I'm with you on this Blackheart. i killed a slew of 'em with my ol' 6mm Remington, the ballistic twin of the .243. But lost a few too. But after losing three or four I learned through my experiences with the 6mm AND my .270 that all bullets are not created equal.

I hear a lot of talk about people using Partitions on deer. This must be on deer much bigger than our Texas Whitetail. The only failures I've seen on these Texas deer with either the 6mm or the .270 were with bullets I believe to be too tough to expand fast on a relatively small bodied deer. These were both Speer bullets and I know from results on deer I did kill with them that they are tough bullets that don't expand well on smaller game. That's why I quit using them on deer. I can only imagine what a Partition would do on one. It would no doubt make a complete pass through with little expansion and not do a lot of immediately lethal damage as my youngest son has told me. He's the guy that has to pee on the electric fence to learn. He was always trying some expensive bullet on deer.

I came to what I believe is the rightful conclusion that Nosler Ballistics Tips (the newer and improved ones) and Sierra Game Kings will kill deer pretty much immediately if properly hit out of just about any cartridge. Note that I said DEER(Texas deer) not elk. And yeah, if you hit a shoulder or a ham with one you're going to lose some meat. If they're relatively close, like within 50 yards I like to shoot them in the neck or head, but if they're farther than that I like rib shots right behind the front shoulder.

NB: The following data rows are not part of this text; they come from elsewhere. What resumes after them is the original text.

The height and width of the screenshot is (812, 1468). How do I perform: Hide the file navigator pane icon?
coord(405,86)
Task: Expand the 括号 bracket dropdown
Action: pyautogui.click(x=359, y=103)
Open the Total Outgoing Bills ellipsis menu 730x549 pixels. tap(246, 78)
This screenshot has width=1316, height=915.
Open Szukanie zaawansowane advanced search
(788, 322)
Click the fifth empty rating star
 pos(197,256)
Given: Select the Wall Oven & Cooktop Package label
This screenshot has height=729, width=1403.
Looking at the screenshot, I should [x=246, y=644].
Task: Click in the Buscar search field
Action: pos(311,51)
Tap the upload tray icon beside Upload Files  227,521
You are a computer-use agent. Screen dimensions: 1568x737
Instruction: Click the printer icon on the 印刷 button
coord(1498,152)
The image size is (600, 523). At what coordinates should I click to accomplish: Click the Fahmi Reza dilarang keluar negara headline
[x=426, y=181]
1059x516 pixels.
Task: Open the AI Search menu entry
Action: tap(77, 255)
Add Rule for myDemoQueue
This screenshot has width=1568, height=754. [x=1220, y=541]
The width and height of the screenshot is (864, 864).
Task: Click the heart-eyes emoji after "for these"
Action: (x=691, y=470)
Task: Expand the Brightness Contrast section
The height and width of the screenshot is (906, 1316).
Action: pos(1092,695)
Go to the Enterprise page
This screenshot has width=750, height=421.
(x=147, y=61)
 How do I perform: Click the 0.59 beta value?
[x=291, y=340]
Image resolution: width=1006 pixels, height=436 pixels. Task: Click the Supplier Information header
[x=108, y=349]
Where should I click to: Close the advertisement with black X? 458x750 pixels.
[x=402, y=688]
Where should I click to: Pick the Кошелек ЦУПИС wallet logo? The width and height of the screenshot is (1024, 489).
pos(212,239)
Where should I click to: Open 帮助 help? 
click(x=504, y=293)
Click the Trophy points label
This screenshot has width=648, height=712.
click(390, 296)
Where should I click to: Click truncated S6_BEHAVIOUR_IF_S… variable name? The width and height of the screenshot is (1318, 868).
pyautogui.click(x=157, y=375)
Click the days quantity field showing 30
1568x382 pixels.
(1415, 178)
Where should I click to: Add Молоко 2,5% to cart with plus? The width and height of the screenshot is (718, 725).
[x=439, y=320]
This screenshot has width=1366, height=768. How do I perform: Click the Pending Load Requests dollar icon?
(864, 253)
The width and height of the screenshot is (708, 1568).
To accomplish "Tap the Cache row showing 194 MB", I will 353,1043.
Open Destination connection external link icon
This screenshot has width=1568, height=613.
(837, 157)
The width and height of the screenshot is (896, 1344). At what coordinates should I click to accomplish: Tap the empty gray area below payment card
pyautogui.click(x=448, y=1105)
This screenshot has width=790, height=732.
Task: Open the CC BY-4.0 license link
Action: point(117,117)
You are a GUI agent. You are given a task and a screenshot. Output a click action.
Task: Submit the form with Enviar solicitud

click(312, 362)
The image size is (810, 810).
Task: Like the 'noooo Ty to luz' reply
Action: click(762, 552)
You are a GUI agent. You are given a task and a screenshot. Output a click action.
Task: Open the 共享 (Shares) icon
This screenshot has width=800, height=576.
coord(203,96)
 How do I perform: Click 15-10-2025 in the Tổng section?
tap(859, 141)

This I find to be more immediately fatal and is a very soft area to penetrate. Shooting them in the neck or head isn't as easy as it sounds. You have to aim for a specific place or you could just horrifically wound an animal but not put it down. That's why I don't take a neck or head shot if much over 50 yards.

Somebody on here has a sig line that says that if you want to put a deer down quick shoot it in the ear hole. This is precisely true in my experience because you need to take out his brain. When shooting in the neck shoot mid neck to high neck where the spine lays. That's what you have to hit to put a deer down immediately. Otherwise you might just take out his wind pipe which won't kill him maybe for days. He'll be 2 zip codes over before he dies. If you shoot at the head and hit the jowl or lower jaw, it's the same with hitting the wind piple. He'll just run off and die a nasty lingering death. A person needs to develope a little precision in his/her shooting.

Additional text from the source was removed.